Exercise prompt: Nothing but an exact reproduction of the records, pictures excluded, should be returned.
----------
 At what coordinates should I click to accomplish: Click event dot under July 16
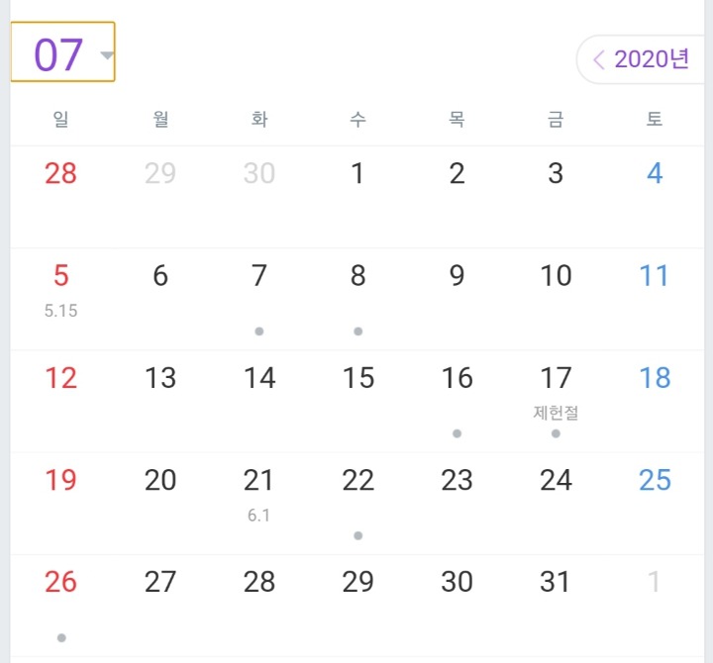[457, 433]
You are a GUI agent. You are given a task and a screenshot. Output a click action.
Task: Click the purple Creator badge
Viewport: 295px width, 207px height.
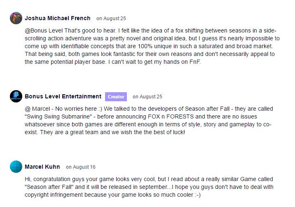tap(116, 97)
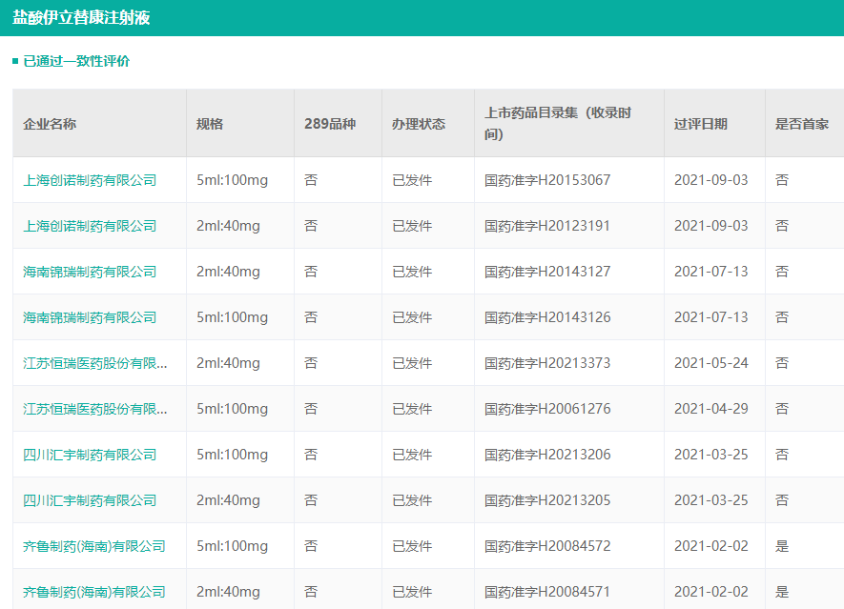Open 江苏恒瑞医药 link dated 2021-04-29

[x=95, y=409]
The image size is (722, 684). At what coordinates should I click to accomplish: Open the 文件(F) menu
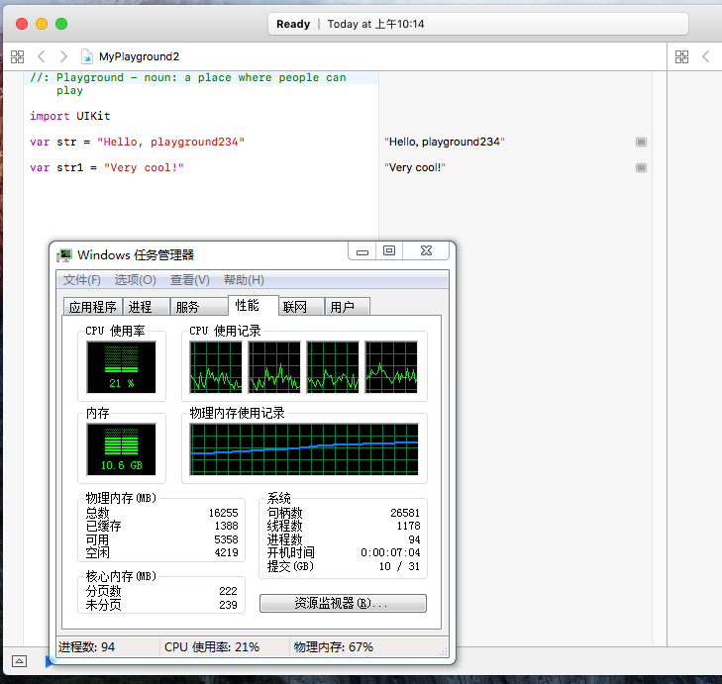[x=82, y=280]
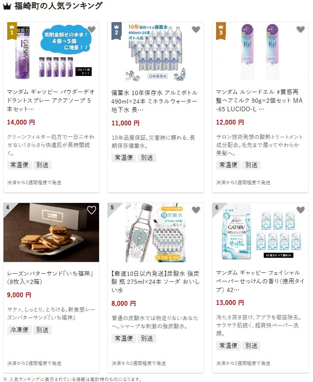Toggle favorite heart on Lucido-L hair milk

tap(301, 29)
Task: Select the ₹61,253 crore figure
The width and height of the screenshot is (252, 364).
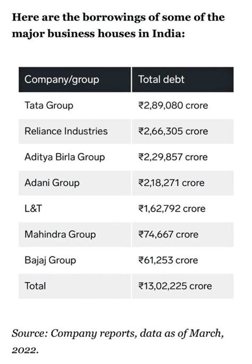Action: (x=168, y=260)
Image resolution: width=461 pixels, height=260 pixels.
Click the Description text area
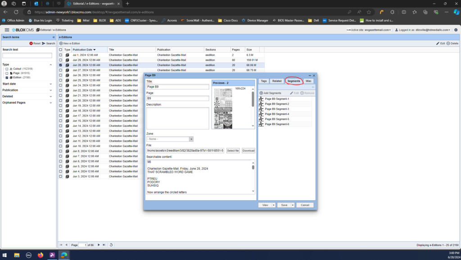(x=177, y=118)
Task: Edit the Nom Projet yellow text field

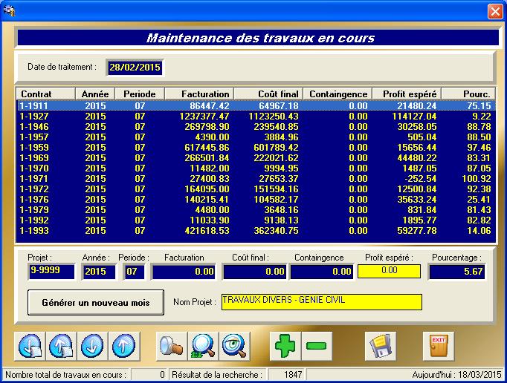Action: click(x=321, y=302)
----------
Reply:
 At what coordinates should I click to accomplish: Click event dot under July 16
[457, 433]
You are a GUI agent. You are given a task and a screenshot. Output a click action.
Task: Click the purple Creator badge
Viewport: 295px width, 207px height.
tap(116, 97)
Open 江苏恒瑞医药 link dated 2021-04-29

[x=95, y=409]
The image size is (722, 684). At what coordinates should I click to accomplish: Open the 文件(F) menu
[x=82, y=280]
Toggle favorite heart on Lucido-L hair milk

tap(301, 29)
Task: Select the ₹61,253 crore figure
The width and height of the screenshot is (252, 364).
Action: (x=168, y=260)
Image resolution: width=461 pixels, height=260 pixels.
Click the Description text area
(x=177, y=118)
Task: Edit the Nom Projet yellow text field

Action: click(x=321, y=302)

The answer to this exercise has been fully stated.